In combutta con i trafficanti di migranti, arrestate cinque guardie di frontiera

Gli agenti avrebbero aiutato centinaia di persone ad attraversare il confine tra la Turchia e la Grecia. Nelle loro case trovate migliaia di euro e di dollari in contanti e 60 telefoni cellulari

Da ottobre ad oggi avrebbero aiutato almeno un centinaio di migranti a entrare in Grecia lavorando in combutta con i trafficanti di esseri umani che li pagavano lautamente. Per questo cinque guardie di frontiera in servizio presso Didymoteicho, comune della regione dell'Evros al confine con la Turchia, sono stati arrestati e compariranno oggi davanti al pubblico ministero. Durante una perquisizione nelle case dei cinque agenti sono stati sequestrati 26.550 euro in contanti, 2.120 dollari statunitensi, lire turche, numerose banconote di vari Paesi asiatici e 59 telefoni cellulari.
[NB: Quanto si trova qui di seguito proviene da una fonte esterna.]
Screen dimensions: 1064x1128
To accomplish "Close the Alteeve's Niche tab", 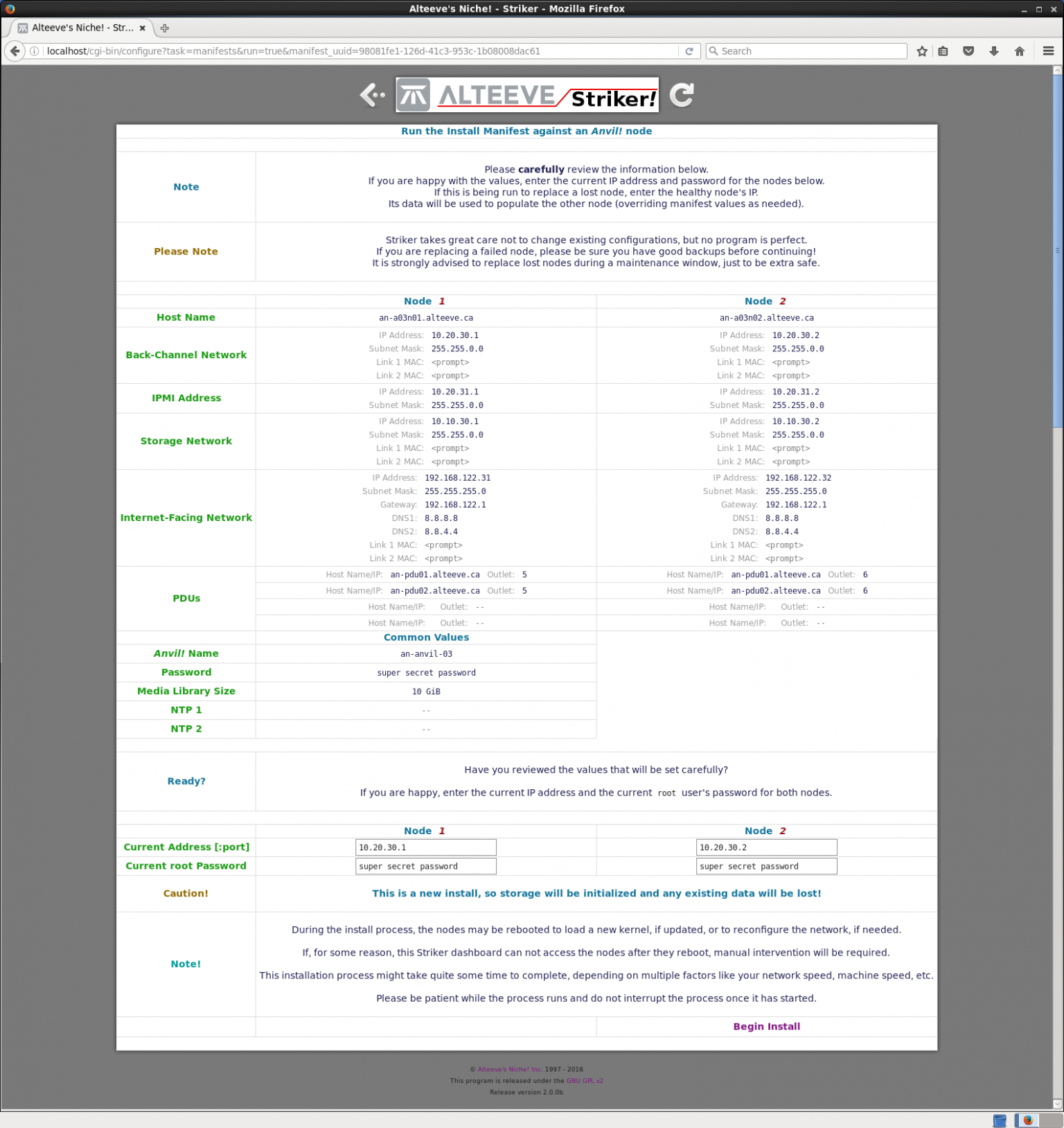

Secondo la dichiarazione della polizia, i cinque sospetti avrebbero facilitato l'ingresso di un centinaio di persone in almeno 12 occasioni dalla fine di ottobre, utilizzando imbarcazioni per attraversare il fiume Evros, che corre lungo il confine terrestre greco nord-orientale con la Turchia. "Secondo i primi risultati delle indagini, gli agenti di polizia sono stati in contatto con reti in Turchia almeno dal mese di ottobre e avrebbero compiuto azioni o omissioni volte a facilitare l'ingresso di cittadini (non europei) nel nostro Paese", afferma un comunicato delle forze dell'ordine.

L'Evros è un punto di passaggio fondamentale per chi cerca una vita migliore nell'Unione europea. Negli ultimi anni migliaia di migranti, provenienti soprattutto da Siria, Afghanistan e Pakistan, sono arrivati in Grecia dalla Turchia nella speranza di entrare in Europa. L'aumento dei pattugliamenti nel Mar Egeo sta rendendo più difficile per i migranti raggiungere le isole greche, e un numero sempre maggiore di loro tenta di attraversare l'Evros, il fiume che separa la Turchia dalla Grecia, per poi essere portato dai contrabbandieri su strada. Per questo Atene ha deciso di costruire una recinzione metallica lungo il confine che è attualmente lunga 37,5 chilometri, ma il governo intende estenderla di altri 35 chilometri entro un anno e di altri 100 entro il 2026.